In the material below, the required lines run from the one containing "You are a GUI" through the one containing "Where should I". Copy those lines exactly, ends included, and nothing else.

··· Source records

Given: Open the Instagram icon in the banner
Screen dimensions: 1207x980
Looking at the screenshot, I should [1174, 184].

······
··· Source records

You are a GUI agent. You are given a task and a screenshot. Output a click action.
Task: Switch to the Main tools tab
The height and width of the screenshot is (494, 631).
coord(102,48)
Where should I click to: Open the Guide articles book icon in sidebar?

······

• _Exercise output_
You are a GUI agent. You are given a task and a screenshot. Output a click action.
Task: Switch to the Main tools tab
The height and width of the screenshot is (494, 631).
coord(102,48)
Where should I click to: Open the Guide articles book icon in sidebar?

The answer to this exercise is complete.